Puissance, travail, détermination, et douceur. Si Dayot Upamecano avait une devise, celle-ci pourrait bien parfaitement lui correspondre. Car avant de devenir le futur de l'équipe de France, le défenseur du RB Leipzig a sué et s'est nourri d'échecs et épreuves pour ne rien lâcher. FF vous raconte son parcours avec ceux qui l'ont côtoyé.

C'est Noël à Evreux. En ce début de matinée du 25 décembre 2013, la cité ébroïcienne et son quartier de La Madeleine n'ont pas encore vraiment émergé après le réveillon de la veille. Pourtant, en contrebas, sur le stade entouré d'une piste d'athlétisme, on peut deviner la silhouette d'un jeune homme en train d'enchaîner les tours. Dayot Upamecano, 15 piges, est déjà à l'entraînement. «Il m'appelle le matin, à 8 heures, et me dit qu'il faut qu'on aille courir. Il pleuvait énormément. Il courait sous la pluie. Moi, j'étais sous la tribune. On a dû rester deux heures. En plus, il revenait de blessure. Le kiné venait de l'autoriser à retourner courir.» Impossible de dire non pour Vincent Mendy, un des formateurs d'Upamecano à Evreux, ville d'origine du défenseur, devant la détermination de son poulain. Le souvenir est le même pour Romaric Bultel, autre formateur très proche de Dayot. «On s'est retrouvé un 31 décembre dans la neige... C'était un mordu.» «Il était déterminé, on ne pouvait pas le lâcher», prolonge Mendy.

Angers, premières foulées

L'histoire de Dayotchanculle Upamecano avec le ballon rond démarre à Angers. Dayotchanculle, prénom donné par ses parents pour rendre hommage à un arrière-grand-père, roi d'un village en Guinée-Bissau, d'où est originaire sa famille. Nous sommes en 2004. Du côté du club de la Vaillante, Claude Gomis se rappelle d'un jeune à l'écoute «qui prenait du plaisir, avec, déjà, des aptitudes physiques et dans la lecture du jeu». «Qu'est-ce qu'il cavalait, promet Emmanuel Charrier, éducateur alors que Dayot est en poussin. Il faisait une tête de plus que tout le monde. Il avait déjà une certaine motricité, il courait très, très vite.» Placé au milieu ou en attaque par son entraîneur, Upamecano se distingue. «Quand il s'agissait de dribbler, c'était inné, poursuit Charrier. Avec un crochet, puis une accélération foudroyante. Et une grosse frappe de balle...» Et des entraînements qui se poursuivaient pendant des heures et des heures dans le quartier de Monplaisir et les matches sur la petite place, avec deux bancs en guise de buts.
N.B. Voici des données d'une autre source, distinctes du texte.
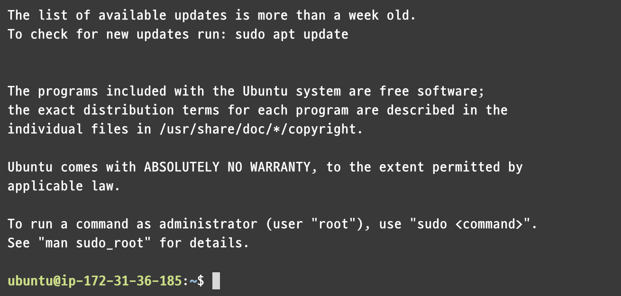The height and width of the screenshot is (296, 621).
Task: Click the ubuntu@ip-172-31-36-185 prompt hostname
Action: pos(94,281)
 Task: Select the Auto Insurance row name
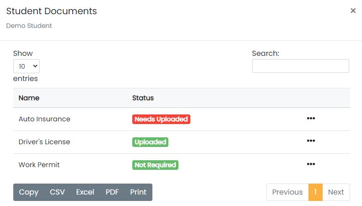[44, 119]
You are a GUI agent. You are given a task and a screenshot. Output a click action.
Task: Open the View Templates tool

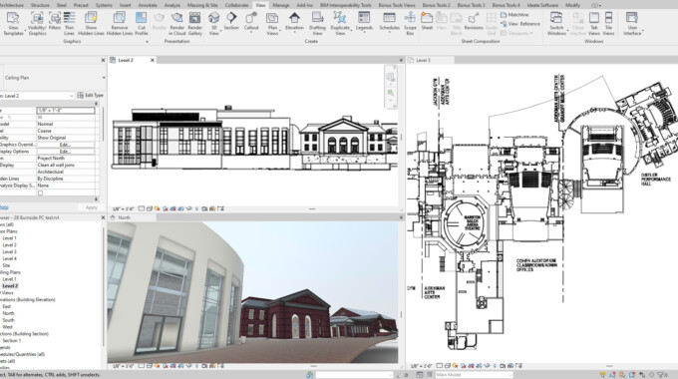[x=13, y=23]
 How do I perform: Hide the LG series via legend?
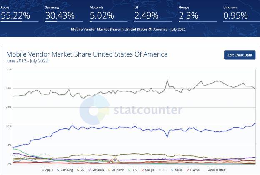[x=80, y=170]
Retour à Evreux en 2007 pour Dayot Upamecano. Ses parents séparés, il habite davantage chez sa maman, dont la maison n'est qu'à cent mètres du stade. Une passerelle à traverser et le Dayot est sur place. Avec, depuis sa fenêtre, la vue sur le stade. Les rêves et les ambitions déjà plein la tête. Quoique. «A un moment donné, il ne venait plus à l'entraînement, raconte Moustapha Diatta, partenaire de l'époque à Evreux. Je l'avais croisé chez Carrefour et je lui ai dit de revenir, qu'on avait une bonne équipe, qu'on s'entendait tous bien. Quand on grandit en quartier, c'est le seul endroit où on peut aller s'aérer et éviter de tomber dans certaines choses qui pourront porter préjudice. Cela m'a marqué, parce qu'il était vraiment prêt à arrêter le foot. Pour lui, ce n'était pas trop sérieux. Il faisait du foot parce qu'il aimait ça, mais il ne le voyait pas comme quelque chose qui pourrait l'amener là où il est aujourd'hui.» L'histoire démarre véritablement chez les U13, donc. Mais en douceur. «A ce moment, on ne se disait pas : "Il y a quelque chose, c'est un crack", avoue Romaric Bultel. On se disait principalement que c'était un très bon garçon. Une bouille d'ange. Serviable. Très introverti. Super discret, qui n'osait pas spécialement prendre la parole. Mais toujours le sourire ravageur.»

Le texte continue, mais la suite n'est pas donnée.